I fell in love with the softness of Finn and already have an entire beautiful Finn fleece to process. I also have some Icelandic but I haven't mastered spinning that fiber yet as it is such a long staple length. So happy for you with your presents. Happy spinning!!


----------



## Melody-Ann (Apr 11, 2017)

mama879 said:


> I could not take advantage of the deals this past weekend. I have some cotton to spin and also some flax to spin I bought from them in the past. The cotton is a combed top so It will need a short draw with lots of twist. The flax I think needs to be spun wet not sure still looking into it. I know the more you wash the flax the softer it becomes. Have fun with your new fibers. Finn and Icelandic are wonderful fibers to play with you will love to spin them. Enjoy!!!!

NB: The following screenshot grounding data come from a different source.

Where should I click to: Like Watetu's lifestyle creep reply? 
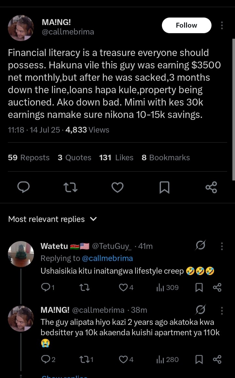click(x=123, y=287)

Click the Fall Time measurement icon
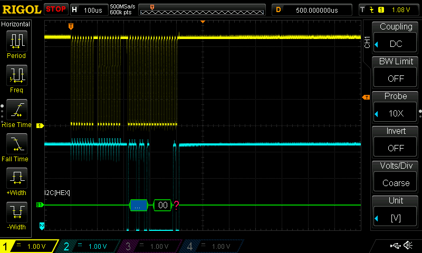[x=16, y=145]
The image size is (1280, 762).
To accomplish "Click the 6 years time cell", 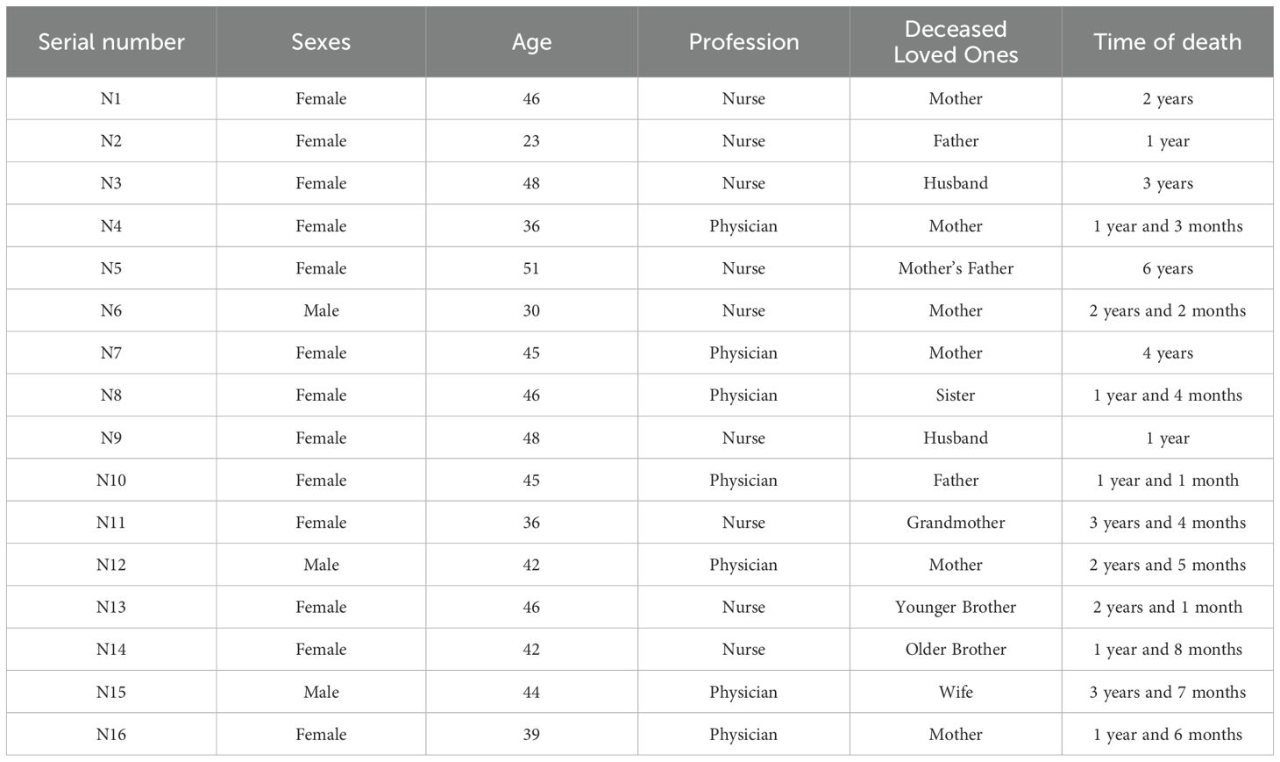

Thanks! It will be interesting to try spinning new sorts of fiber. I have a book by Stephenie Gaustad- the practical spinner's guide Cotton, Flax, Hemp. I've been reading it to get a clue on how to spin bast fibers. Cotton looks intimidating, and flax does too. I had to get the bleached flax, because the natural stuff was sold out. There's nothing in the book on bleached flax, so I'll have to go on line to see if there's a difference in spinning. When you get to spinning your cotton and flax I'd be interested to hear how it goes! :sm02:


----------



## Melody-Ann (Apr 11, 2017)

KateLyn11 said:


> Didn't even open the email. Trying to knit down almost everything fiber before I buy more and I have two more spinning projects in the wings. The fact that I have a few more Christmas gifts to get is helping me resist. But ask me again in a month and I may have weakened.


I was going to skip the fiber ad too. In fact, I didn't open it until just before the sale ended. Late at night, when my sales resistance was weakest! :sm17:


----------



## Melody-Ann (Apr 11, 2017)

Goodshepfarm said:


> I fell in love with the softness of Finn and already have an entire beautiful Finn fleece to process. I also have some Icelandic but I haven't mastered spinning that fiber yet as it is such a long staple length. So happy for you with your presents. Happy spinning!!

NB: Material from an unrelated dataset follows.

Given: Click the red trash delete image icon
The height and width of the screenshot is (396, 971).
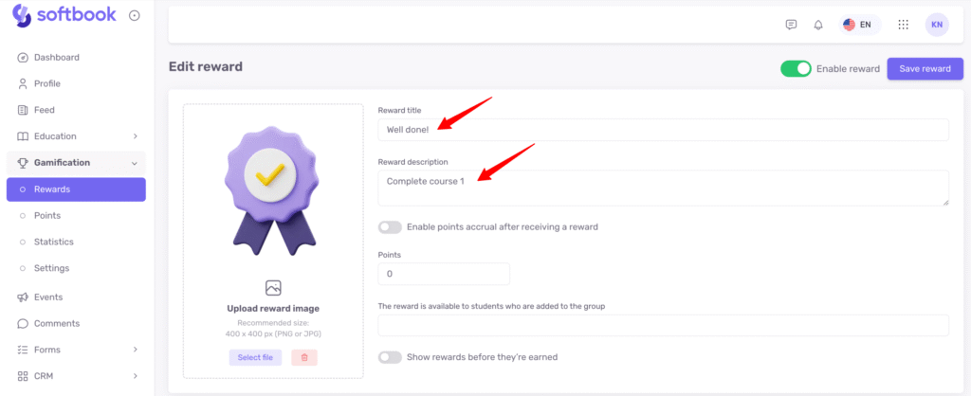Looking at the screenshot, I should click(x=304, y=357).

It sounds like you have your work cut out for you! :sm24: I have only processed alpaca fleeces so have not had to deal with lanolin and I could use my kitchen sink, doing a little at a time. How much fiber do you get from a Finn fleece? I mean how much does it weigh?
After reading how soft Fin wool is, I'm even more excited to get my package! I love mail order :sm02:


----------



## run4fittness (May 22, 2011)

Good for you!


----------



## Teardrop (Oct 23, 2011)

Since I just recently purchased an antique Finnish spinning wheel that came with a distaff for spinning flax I have been looking into spinning that fiber. I have found out a LOT. The flax you get that is already in a sliver form is actually the tow which is combed out of the flax plant which is all of the short fibers that are, for a lack of a better term, the seconds and short. The long flax fibers, which can run between 24" and 36", are the premium fibers that you would use a distaff to spin. Those come in what is called a strick.

In the old days the spinner would wet his/her fingers with saliva to wet the fiber slightly to help smooth out the little ends that would otherwise stick out and look messy. Also, this just makes the fiber easier to spin. You can put a small dish with a sponge in it and a bit of water and rest it on your knee when you spin.

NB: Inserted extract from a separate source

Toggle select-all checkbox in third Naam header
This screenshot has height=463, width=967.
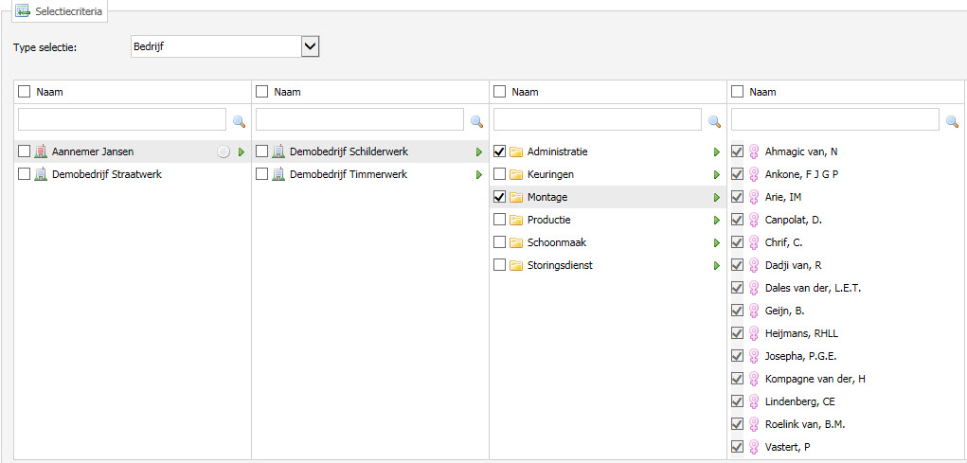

I have both types of fiber - flax stricks and the processed tow in a sliver. I do re-enacting and in my area have never seen anyone spin with a distaff so that is why I have researched this so much. There are plenty of YouTube tutorials but one of the best is put out by "The Store" which is in Pennsylvania and is run by 2 brothers. This is their address: http://www.flaxforsale.com/html/the_store.html Their video can be purchased but is free to watch on YouTube. VERY interesting and informative.

Happy spinning!


----------



## spins2knit (Jul 29, 2013)

My first fleece was from a Finn-Corri wether named Spot. It was a beautiful silver grey that I spun in the grease. So, I learnrd to spin with Spot.


----------



## spinninggill (Apr 9, 2011)

Happy spinning


----------



## Melody-Ann (Apr 11, 2017)

Teardrop said:


> Since I just recently purchased an antique Finnish spinning wheel that came with a distaff for spinning flax I have been looking into spinning that fiber. I have found out a LOT. The flax you get that is already in a sliver form is actually the tow which is combed out of the flax plant which is all of the short fibers that are, for a lack of a better term, the seconds and short. The long flax fibers, which can run between 24" and 36", are the premium fibers that you would use a distaff to spin. Those come in what is called a strick.
> 
> In the old days the spinner would wet his/her fingers with saliva to wet the fiber slightly to help smooth out the little ends that would otherwise stick out and look messy. Also, this just makes the fiber easier to spin. You can put a small dish with a sponge in it and a bit of water and rest it on your knee when you spin.
> 
> ...


Thank you!! I will check out that link! :sm02: Would you consider posting a picture of your new wheel and distaff? I would love to see it!


----------



## Melody-Ann (Apr 11, 2017)

Thanks spinningil and run4fittness!


----------



## Melody-Ann (Apr 11, 2017)

spins2knit said:


> My first fleece was from a Finn-Corri wether named Spot. It was a beautiful silver grey that I spun in the grease. So, I learnrd to spin with Spot.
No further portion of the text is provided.